---------- RECORD EXCERPTS
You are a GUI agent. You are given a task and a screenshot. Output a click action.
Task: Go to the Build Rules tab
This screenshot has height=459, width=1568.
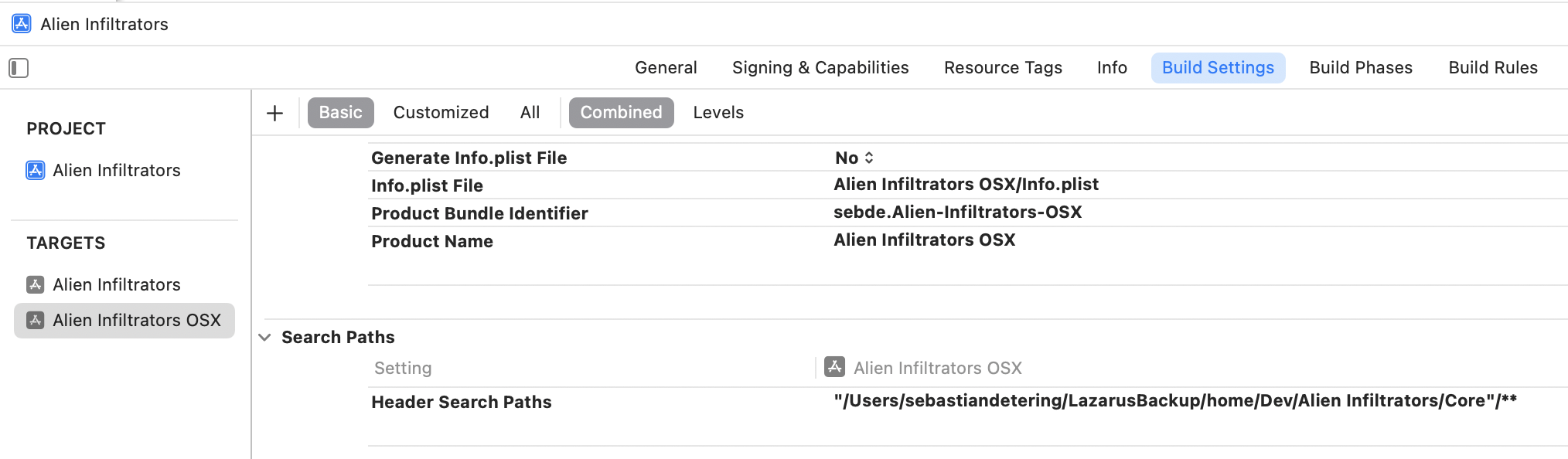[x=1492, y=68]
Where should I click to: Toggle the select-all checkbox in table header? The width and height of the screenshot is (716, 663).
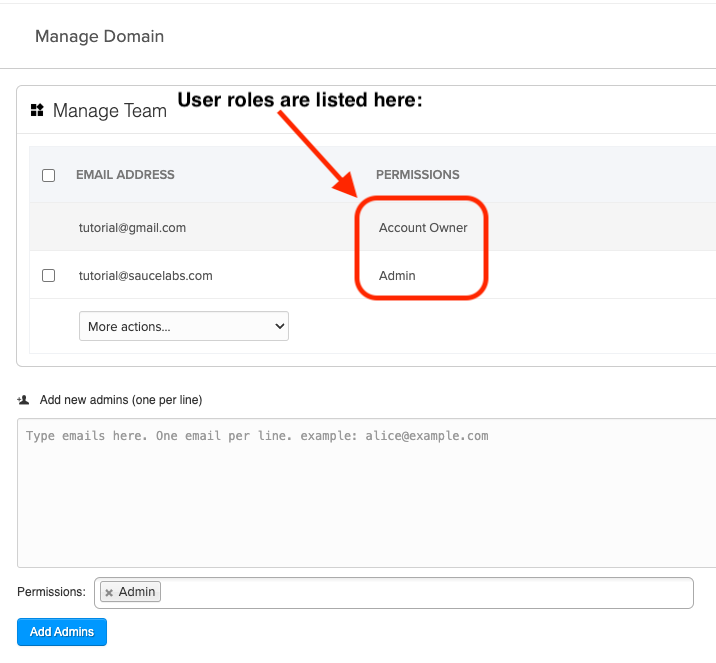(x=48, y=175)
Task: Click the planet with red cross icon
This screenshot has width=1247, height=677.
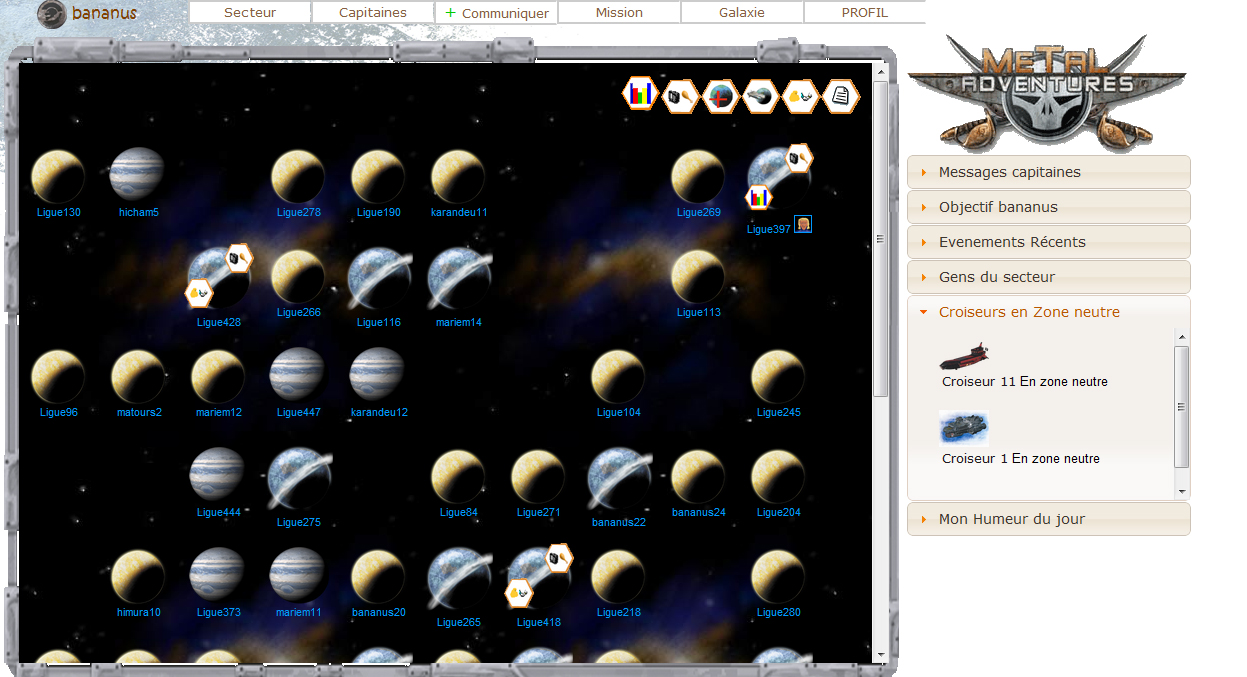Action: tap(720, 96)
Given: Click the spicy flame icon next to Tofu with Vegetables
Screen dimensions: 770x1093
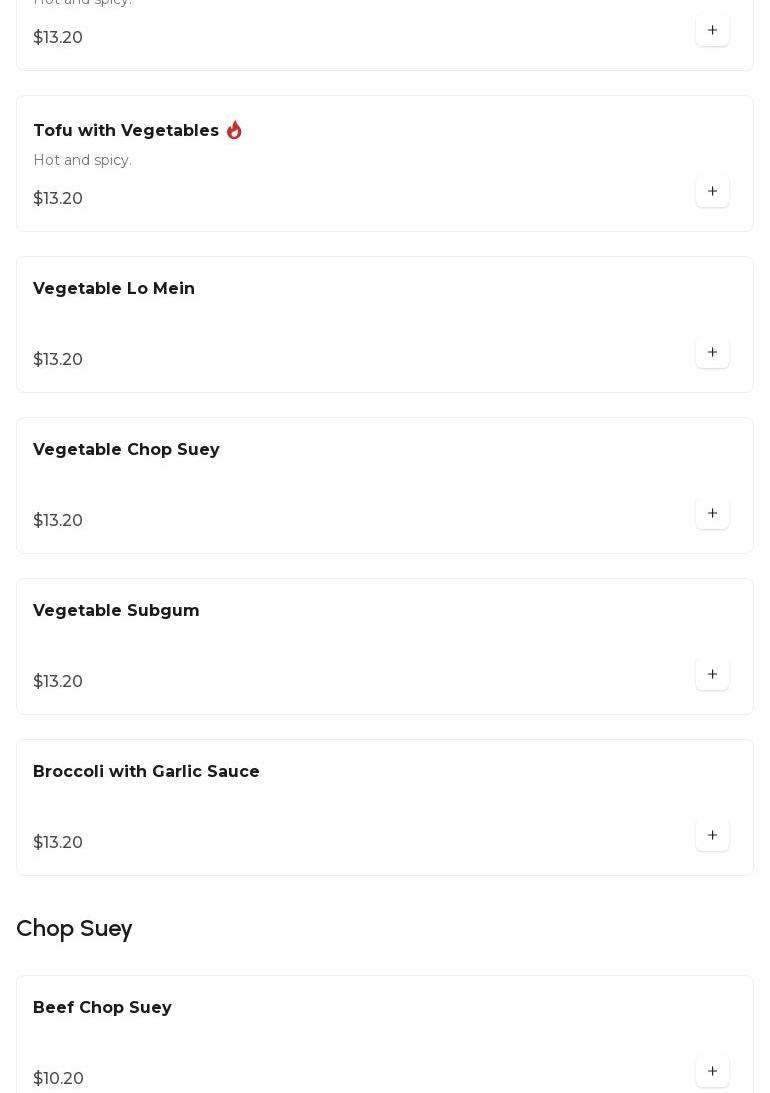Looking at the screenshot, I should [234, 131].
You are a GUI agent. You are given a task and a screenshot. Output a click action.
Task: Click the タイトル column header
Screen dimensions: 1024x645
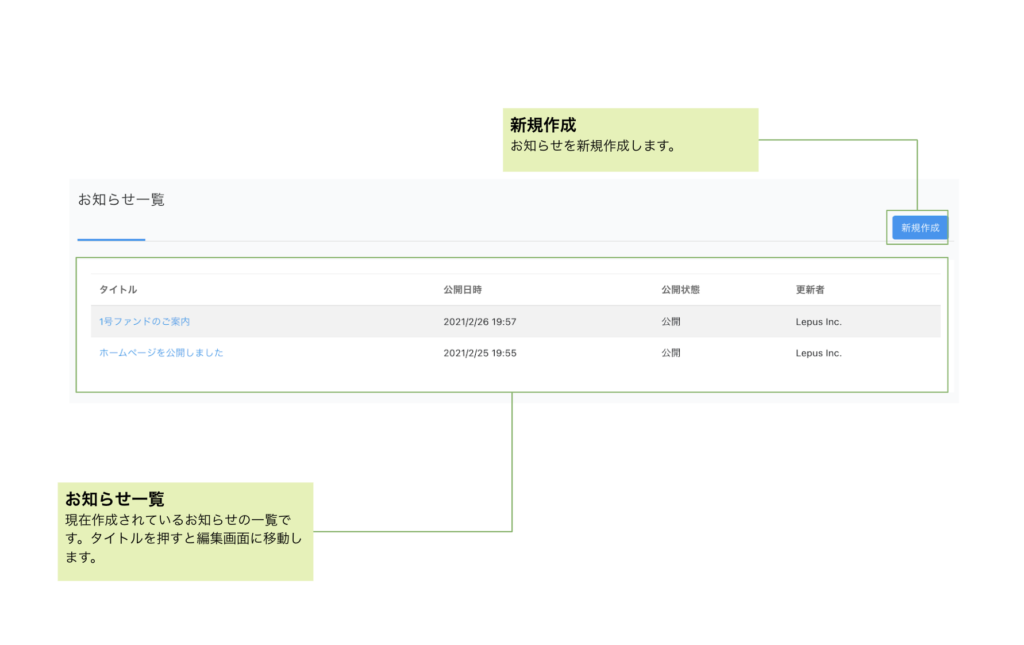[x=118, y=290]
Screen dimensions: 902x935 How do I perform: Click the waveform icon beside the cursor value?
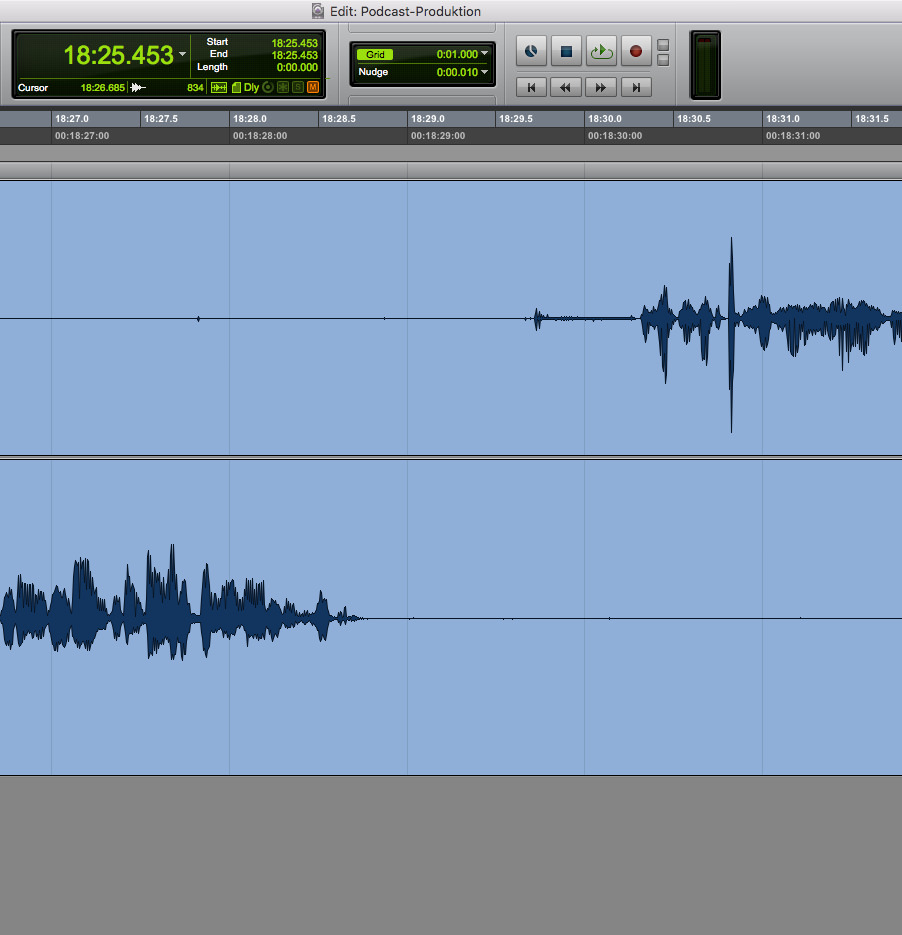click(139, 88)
--------------------
---------- RECORD EXCERPTS
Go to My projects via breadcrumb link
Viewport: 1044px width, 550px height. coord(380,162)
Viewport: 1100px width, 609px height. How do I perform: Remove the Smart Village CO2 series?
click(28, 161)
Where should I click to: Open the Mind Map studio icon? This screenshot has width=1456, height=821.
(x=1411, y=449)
--------------------
---------- RECORD EXCERPTS
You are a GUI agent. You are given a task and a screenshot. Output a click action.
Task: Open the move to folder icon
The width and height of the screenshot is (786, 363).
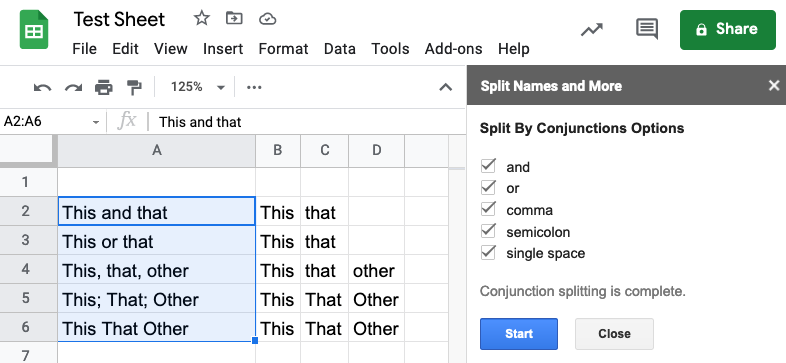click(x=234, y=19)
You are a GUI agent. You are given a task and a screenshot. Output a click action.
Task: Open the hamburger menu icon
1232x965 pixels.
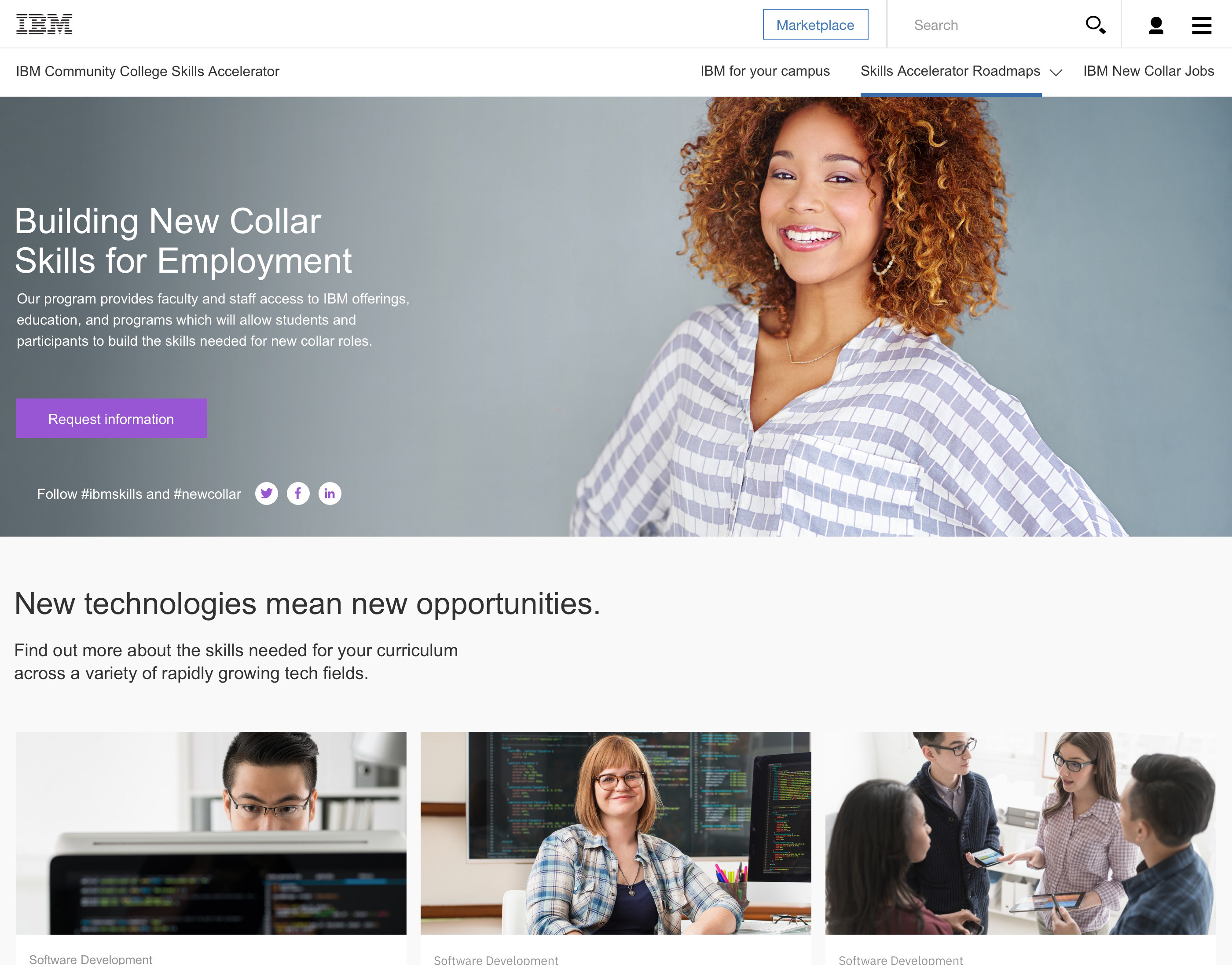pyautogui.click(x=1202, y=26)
--------------------
• **WHAT IS BEING ASKED**
Show the lines from the data above that contain the string "with".

• **ANSWER SECTION**
Task: Click the planet with red cross icon
Given: Click the spicy flame icon next to Tofu with Vegetables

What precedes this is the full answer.